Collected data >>
⁂
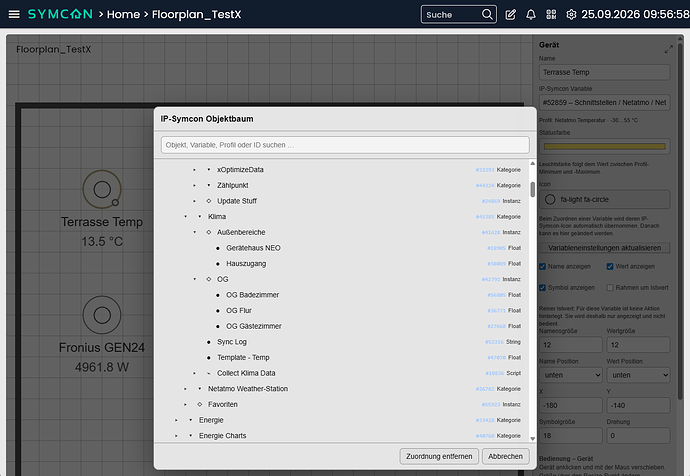
Task: Expand the Gerät panel with arrows icon
Action: point(668,49)
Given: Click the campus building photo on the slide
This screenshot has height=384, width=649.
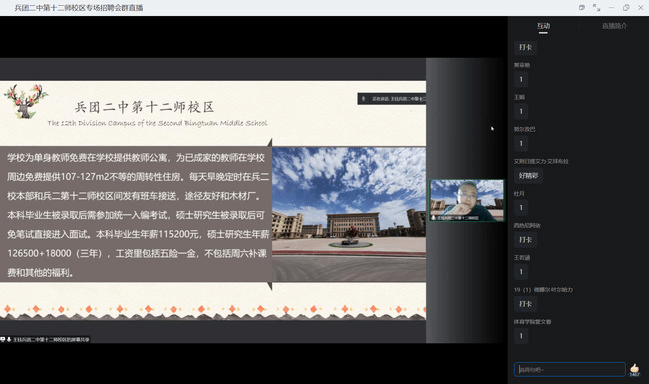Looking at the screenshot, I should (349, 214).
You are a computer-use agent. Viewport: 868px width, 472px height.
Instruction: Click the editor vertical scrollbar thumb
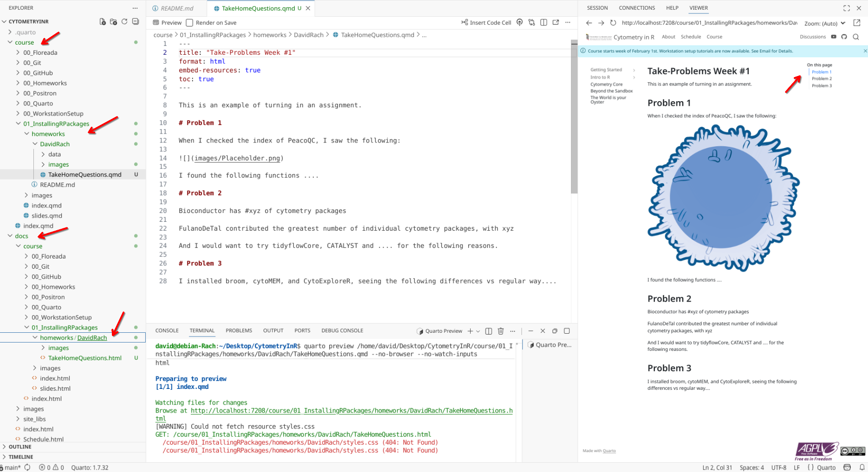(574, 116)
⁂
Problem to solve >> Begin with the line that has "Given: Click the" and continue to the last line of the entries, printing each line exactly and nothing else; include both ends and skip the pictures.

The completed task >>
Given: Click the campus building photo on the slide
This screenshot has height=384, width=649.
Looking at the screenshot, I should (349, 214).
You are a computer-use agent. Viewport: 868px width, 472px height.
Instruction: Click the editor vertical scrollbar thumb
(574, 116)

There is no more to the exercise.